Problem to work on -
From the material below, copy each line that holds the word "click".
—————
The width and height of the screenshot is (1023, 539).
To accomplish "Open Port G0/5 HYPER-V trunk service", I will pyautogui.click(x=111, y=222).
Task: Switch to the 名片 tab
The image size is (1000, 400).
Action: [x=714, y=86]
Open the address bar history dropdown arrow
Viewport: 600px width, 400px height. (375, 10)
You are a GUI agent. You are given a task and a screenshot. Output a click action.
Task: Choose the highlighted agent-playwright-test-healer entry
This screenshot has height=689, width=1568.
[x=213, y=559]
—————
Exercise output -
To accomplish "Open Port G0/5 HYPER-V trunk service", I will pyautogui.click(x=111, y=222).
You are a GUI agent. You are given a task and a screenshot. Output a click action.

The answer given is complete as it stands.